▸ **AIM OF THE TASK**:
Each line of the data below holding the word "agent" must be copied.

▸ **INFORMATION SUPPLIED**:
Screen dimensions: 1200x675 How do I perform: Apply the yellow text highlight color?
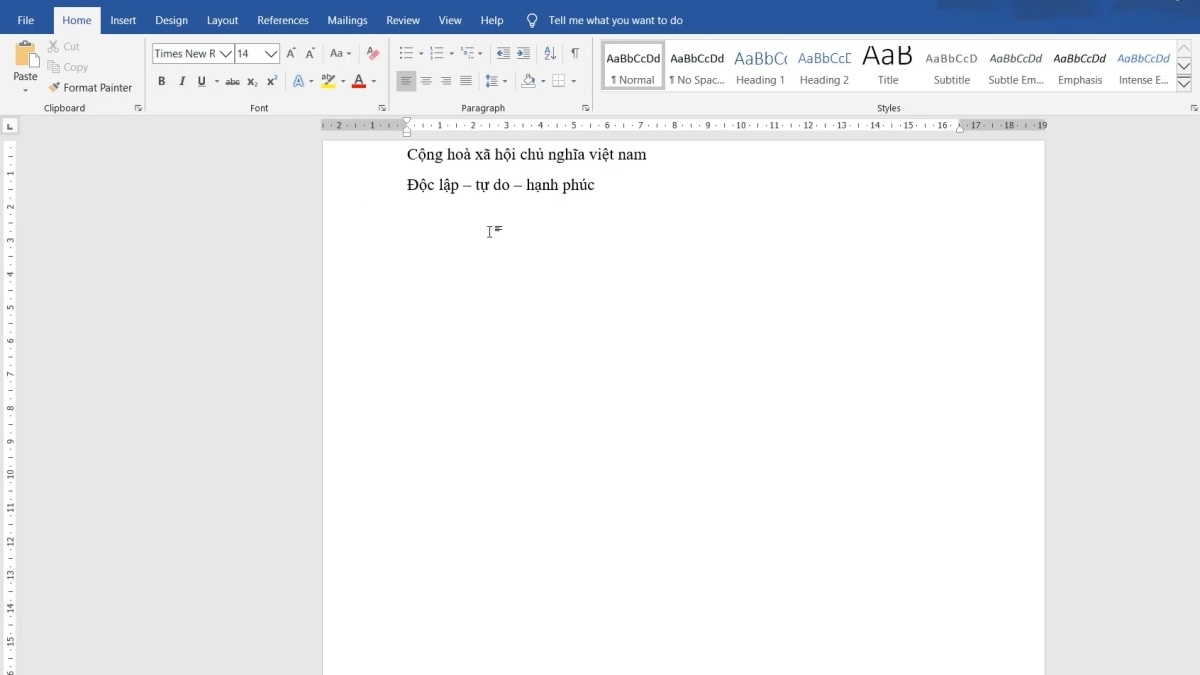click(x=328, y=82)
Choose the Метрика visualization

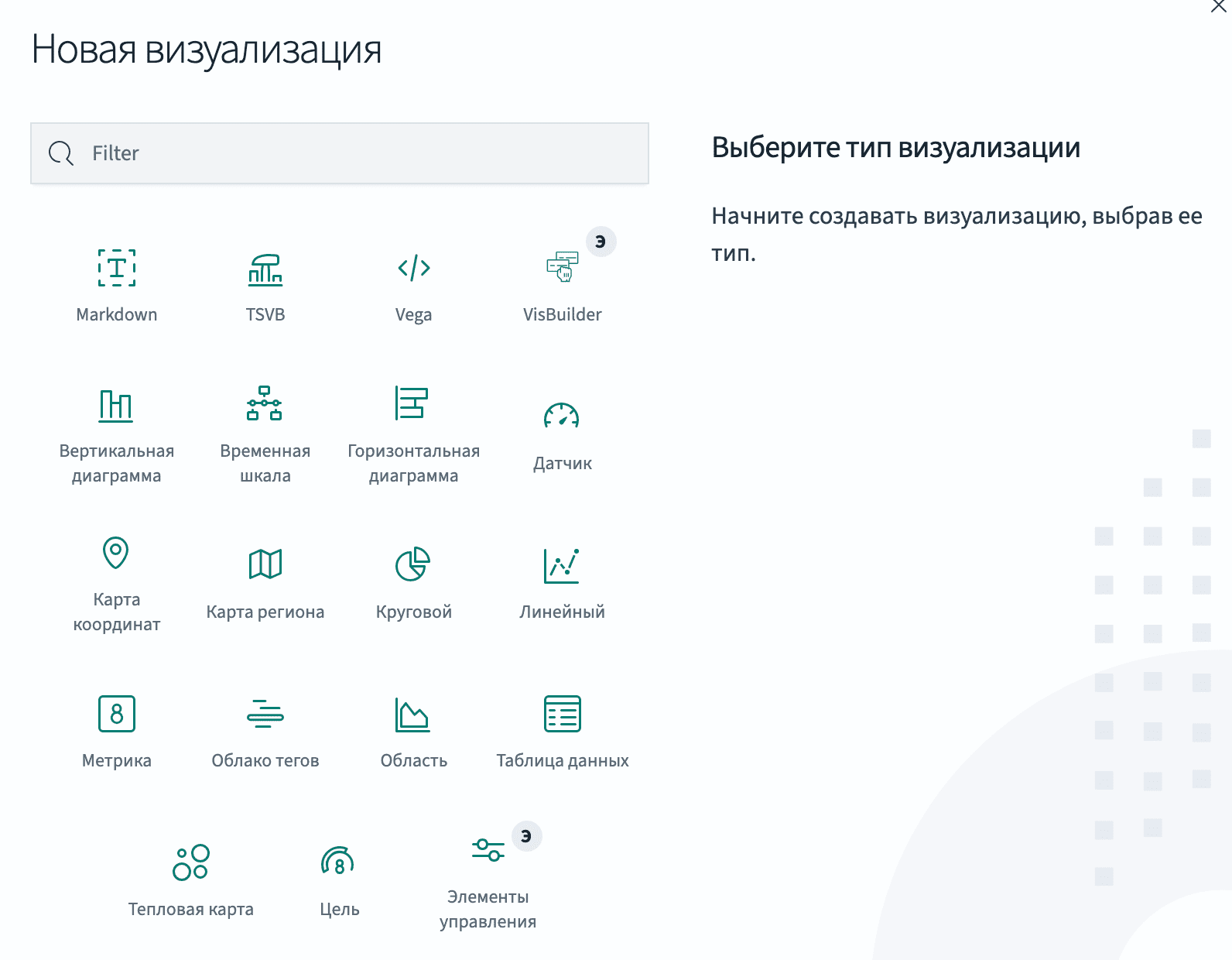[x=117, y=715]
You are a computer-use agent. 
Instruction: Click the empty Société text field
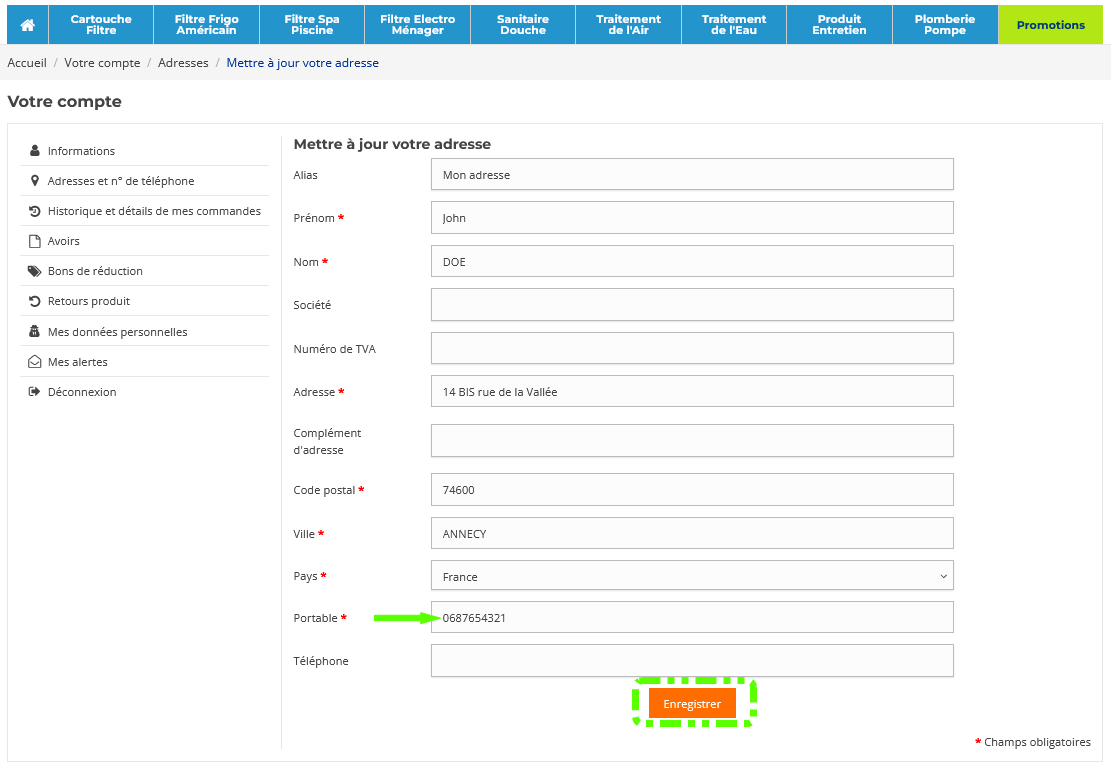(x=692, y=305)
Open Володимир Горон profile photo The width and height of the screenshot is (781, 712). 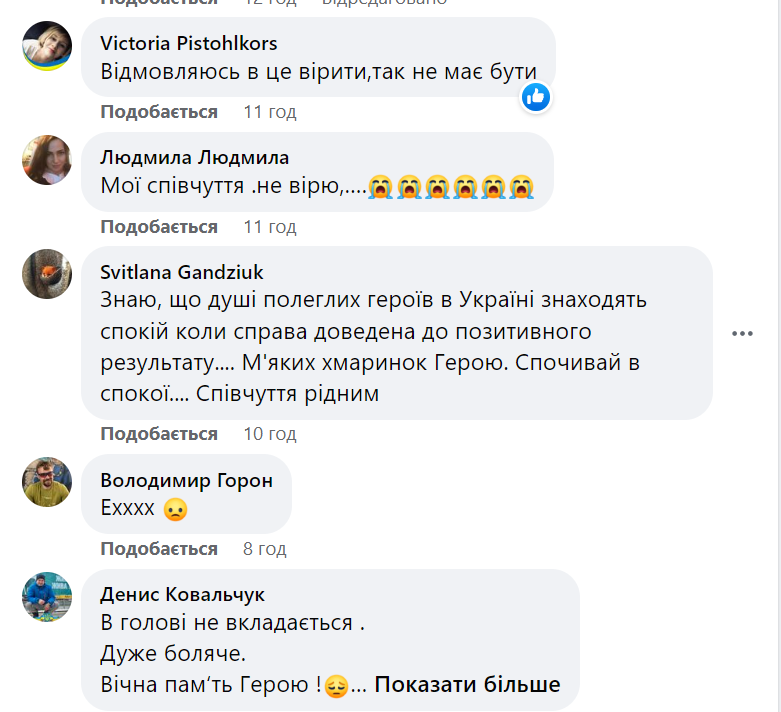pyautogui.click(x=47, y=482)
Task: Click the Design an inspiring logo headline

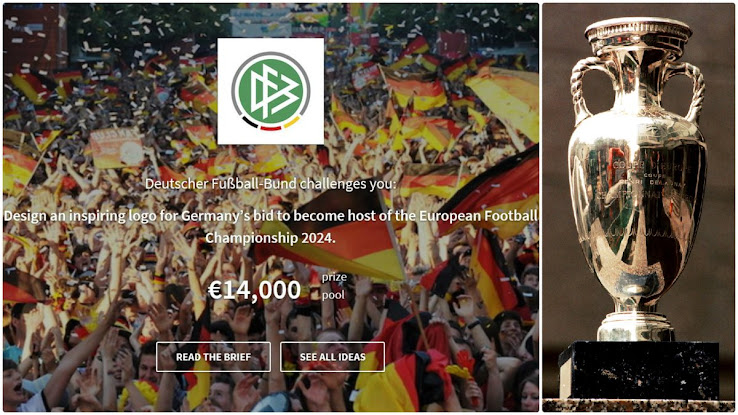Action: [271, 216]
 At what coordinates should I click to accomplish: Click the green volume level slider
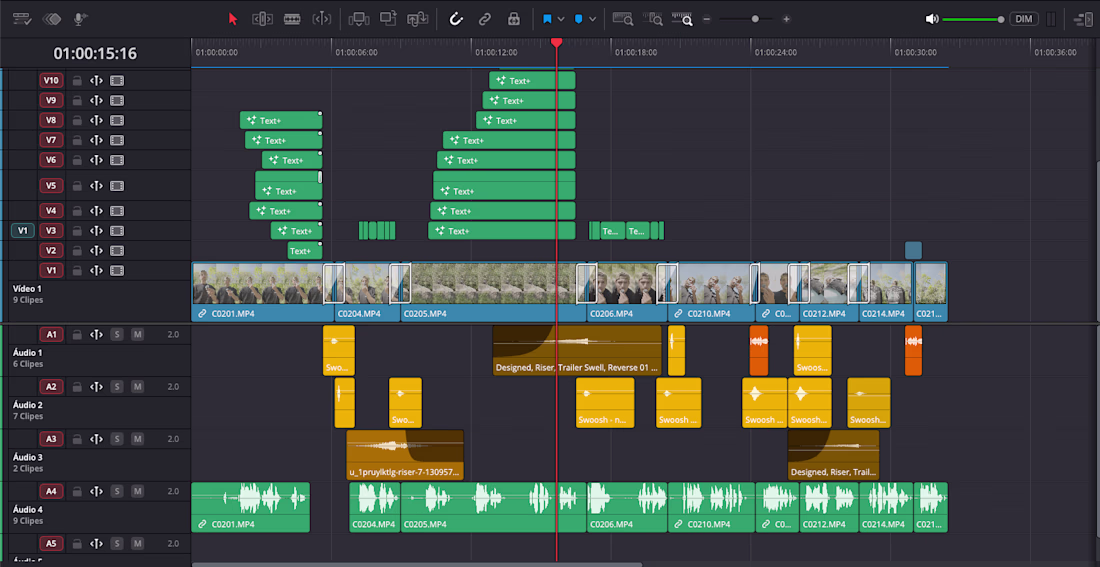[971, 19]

...

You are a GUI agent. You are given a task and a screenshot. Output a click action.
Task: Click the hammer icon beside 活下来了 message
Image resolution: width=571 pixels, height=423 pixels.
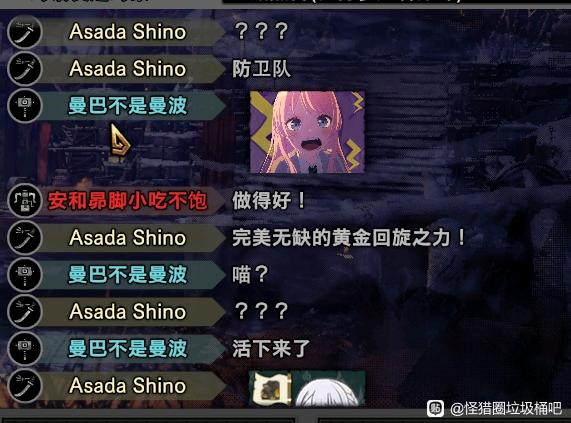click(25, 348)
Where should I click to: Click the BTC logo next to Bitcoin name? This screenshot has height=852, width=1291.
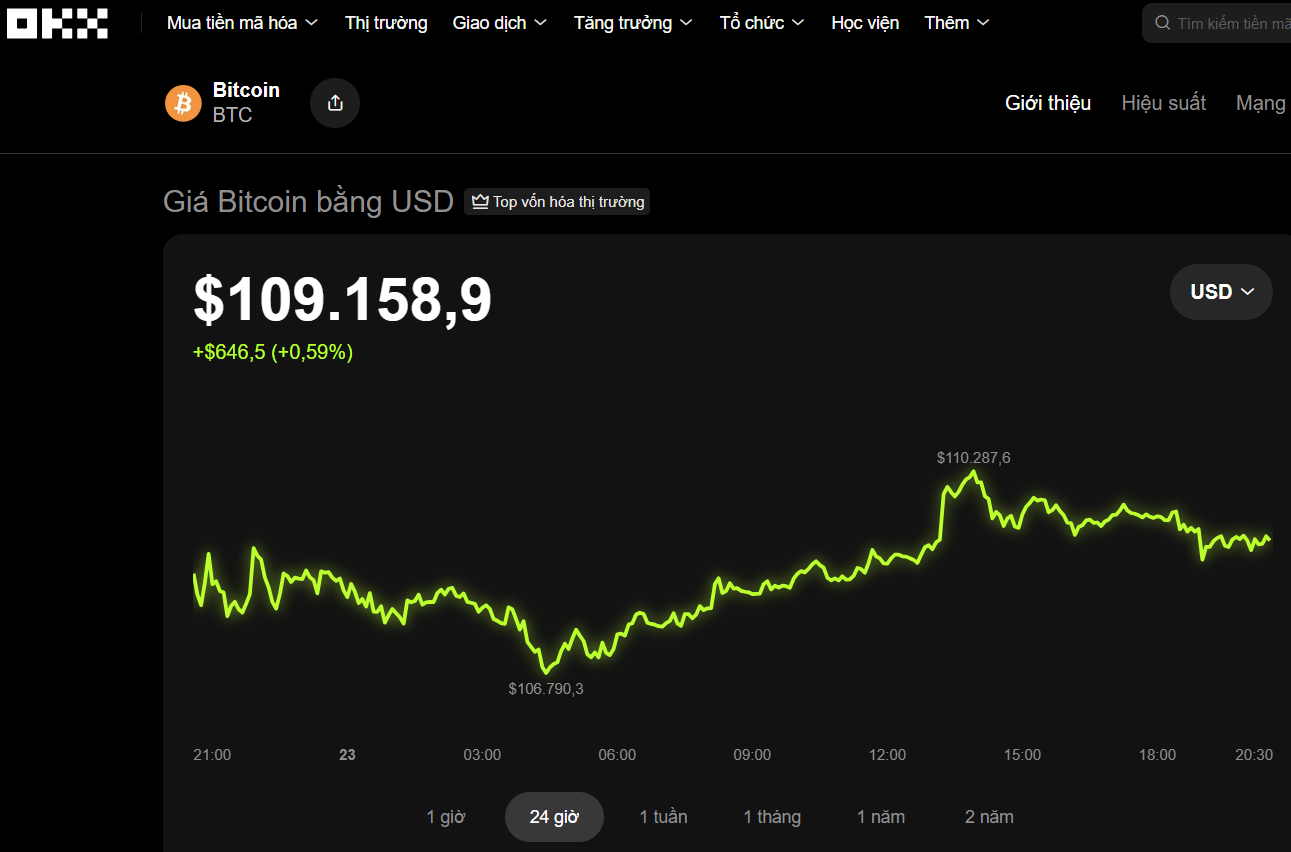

▸ **REPLY**:
You are a computer-use agent. 
You are a GUI agent. You are given a task and a screenshot. Output a click action.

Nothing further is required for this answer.